**WRITTEN INSTRUCTION 1:** In the forum thread, what does Milewski say the microwaves add to ormus gold?
**WRITTEN INSTRUCTION 2:** Extract the passage of the forum thread between "ormus gold... :lol: maybe" and "fashioned hard way.", inclusive, word for word.

**EXCERPT TO READ:**
● ● ●

Supposedly the energy supplied by the microwave has a lot to do with it. Milewski states that the microwaves add an electron to ormus gold, converting it to elemental gold. I suppose time will tell.


----------



## solar_plasma (Jun 5, 2014)

ormus gold... :lol: maybe doing a sun dance around the micowave would help


----------



## butcher (Jun 5, 2014)

Wow,
I have been trying to get gold the fashioned hard way.
I had no idea we could just make gold.

And here they can make gold, basically appear from thin air, making new metal elements, from beer bottles, and barren seed ore, yielding 200 to 400 hundred ounces of gold per ton, from these old beer bottles, using his old kitchen microwave ovens, and all he needs is some money for a better microwave oven, making us all rich.

Too bad all of those scientist and metallurgist do not believe him, and his fantastic discovery.

This could make us all rich, maybe we could all ship him some beer bottles so he can get enough gold to afford one of those new microwave ovens, maybe then he would repay us for our beer bottles, with some of that gold he is making.

● ● ●

**Item-finding records:**

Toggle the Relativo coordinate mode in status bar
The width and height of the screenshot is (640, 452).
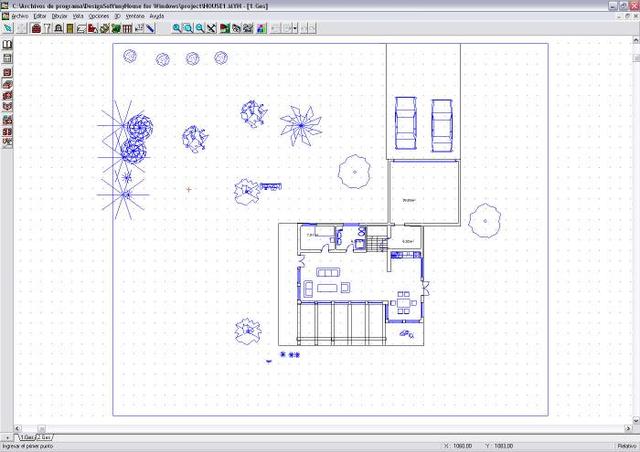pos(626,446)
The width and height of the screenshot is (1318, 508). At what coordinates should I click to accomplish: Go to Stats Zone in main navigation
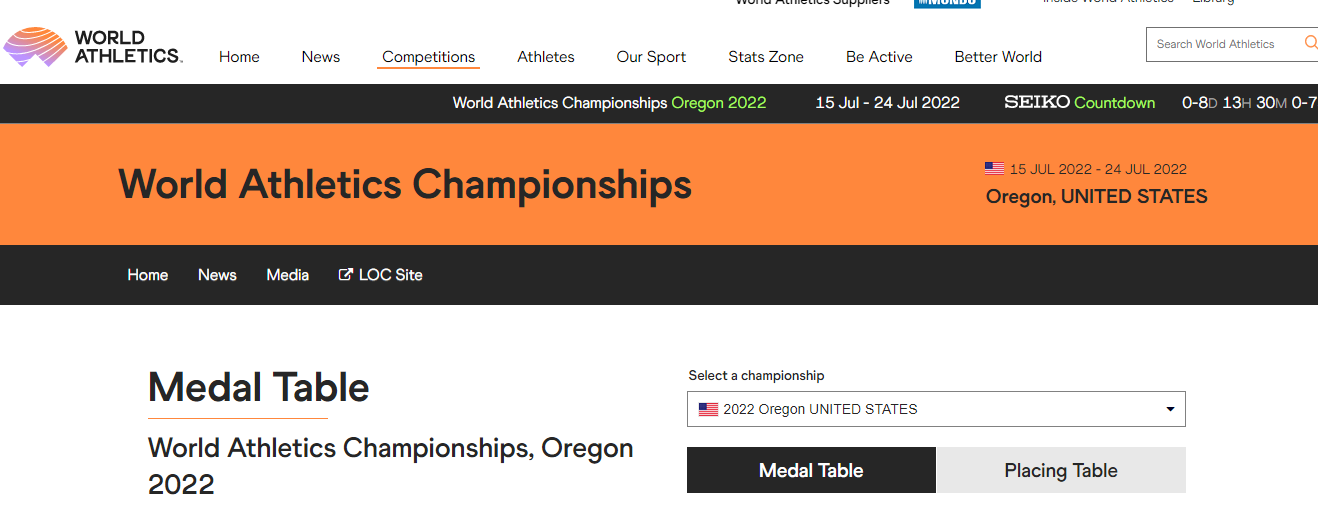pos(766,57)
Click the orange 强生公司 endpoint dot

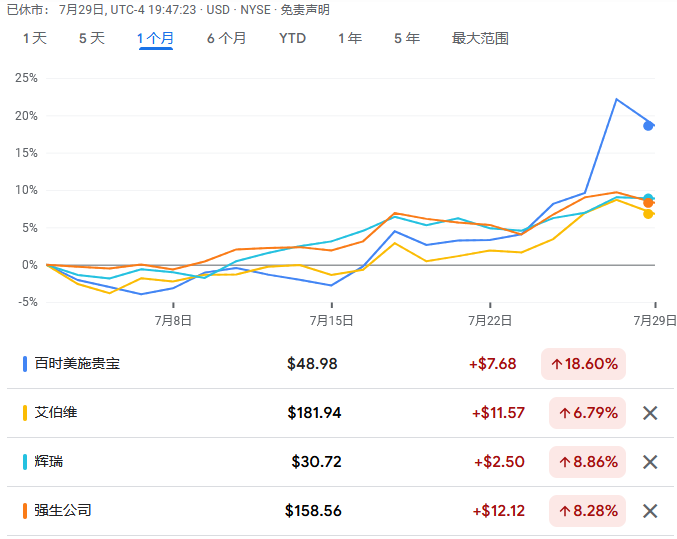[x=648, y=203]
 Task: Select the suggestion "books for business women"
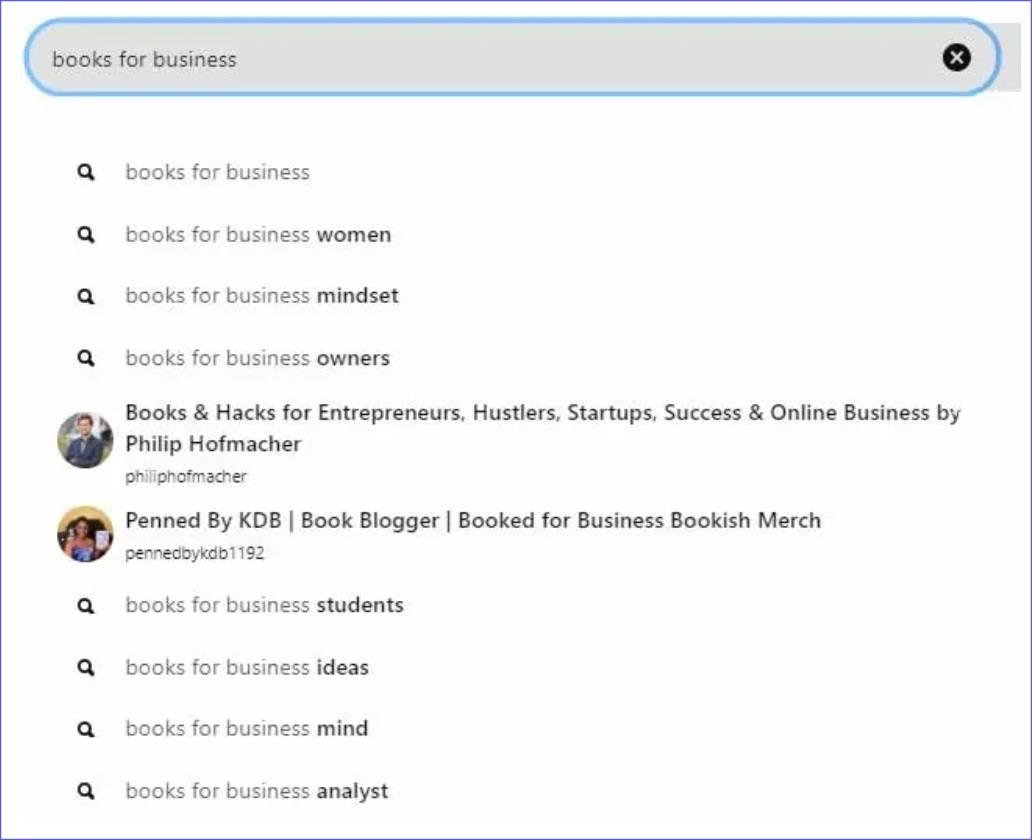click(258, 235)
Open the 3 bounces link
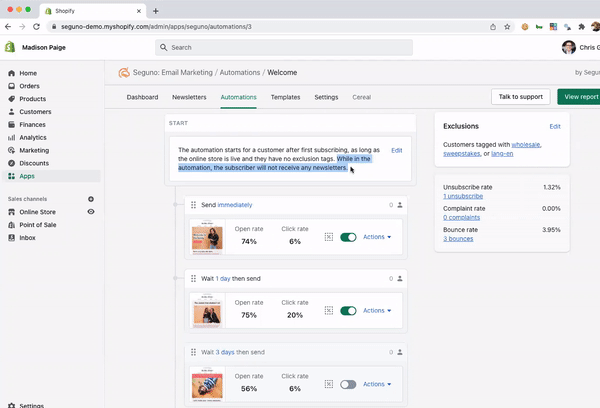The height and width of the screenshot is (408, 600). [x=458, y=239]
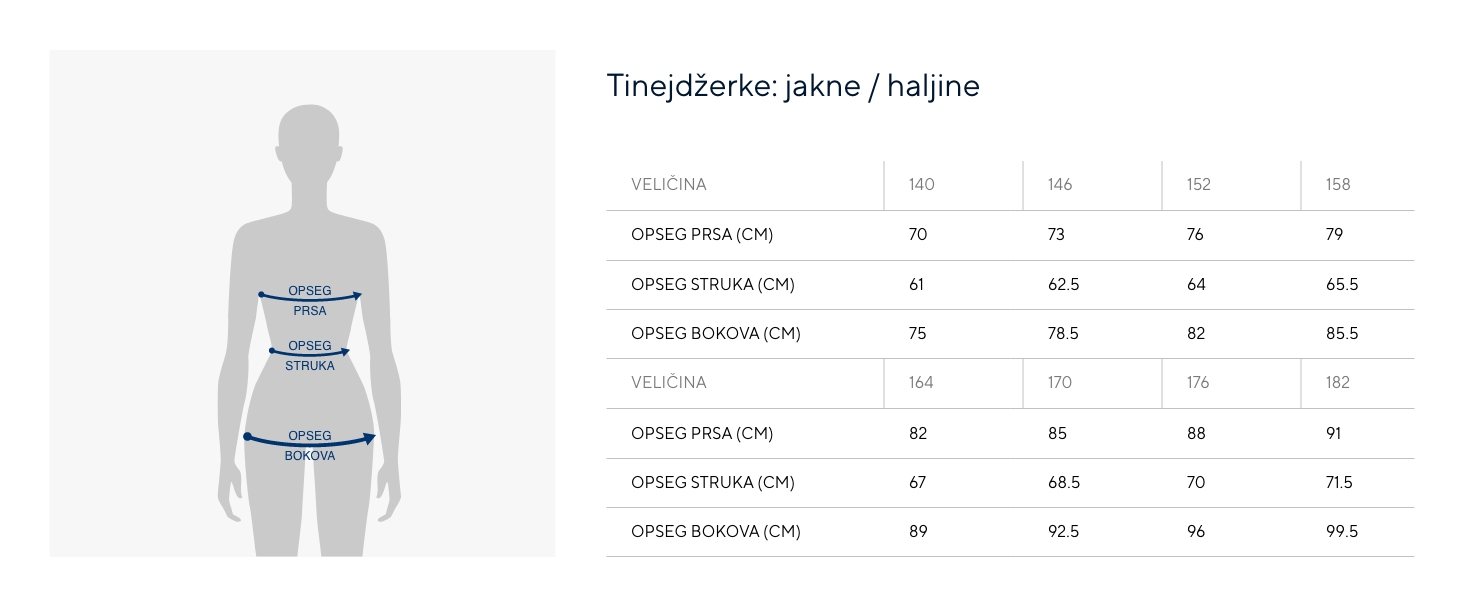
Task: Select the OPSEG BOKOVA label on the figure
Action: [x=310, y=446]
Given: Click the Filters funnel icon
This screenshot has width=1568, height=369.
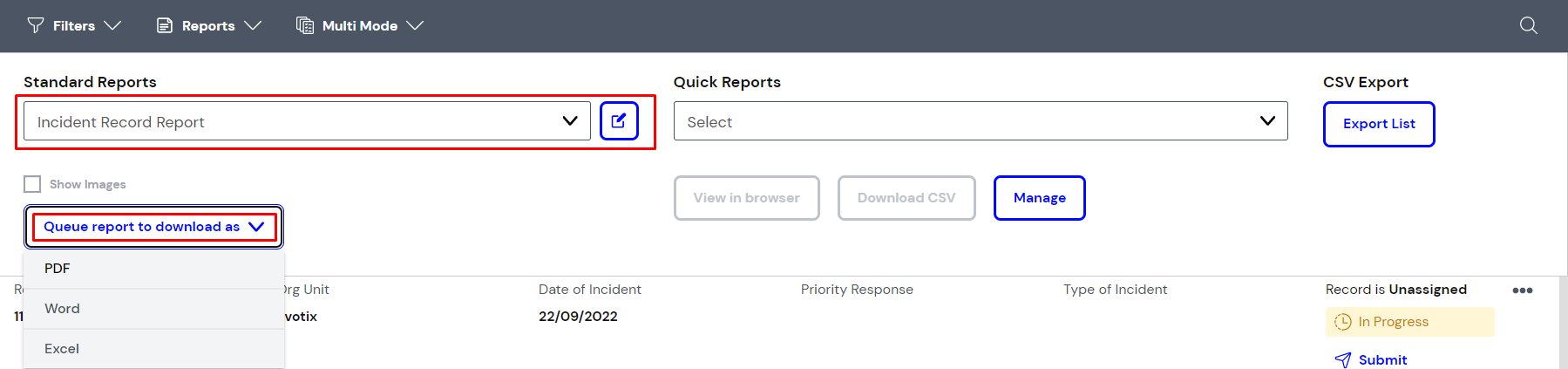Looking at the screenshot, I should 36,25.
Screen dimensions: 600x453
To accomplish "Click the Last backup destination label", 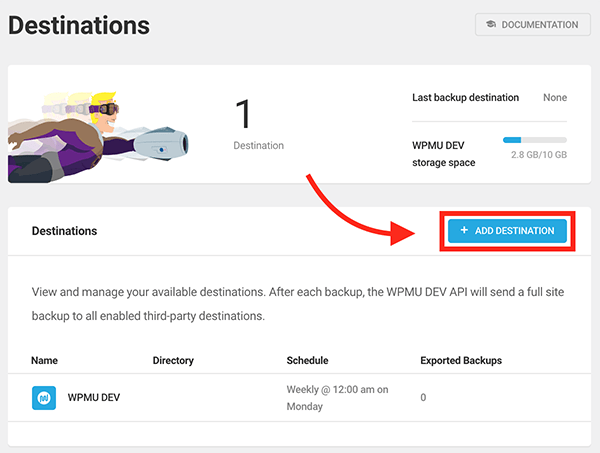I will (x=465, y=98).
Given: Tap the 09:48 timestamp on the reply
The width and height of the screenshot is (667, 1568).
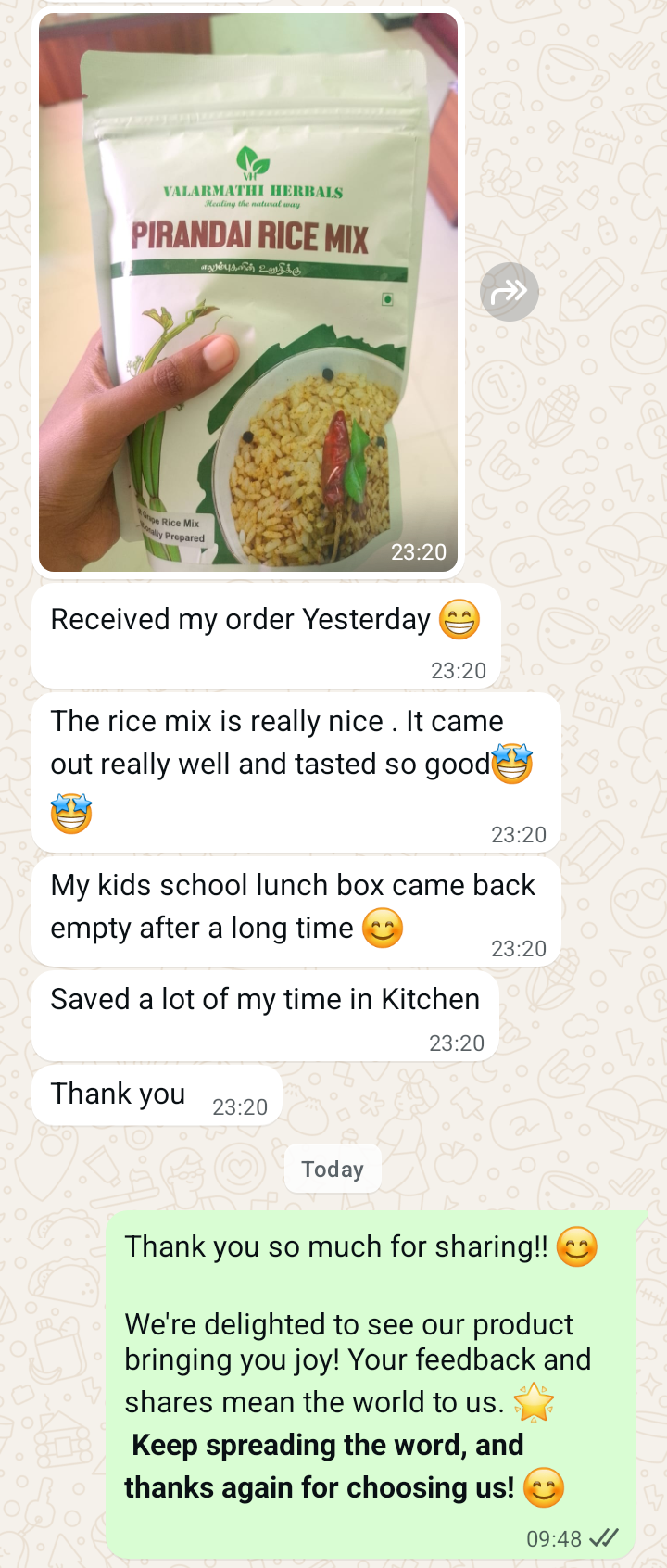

● ● ●

**CORRECT RESPONSE 1:** An electron.

**CORRECT RESPONSE 2:**
ormus gold... :lol: maybe doing a sun dance around the micowave would help


----------



## butcher (Jun 5, 2014)

Wow,
I have been trying to get gold the fashioned hard way.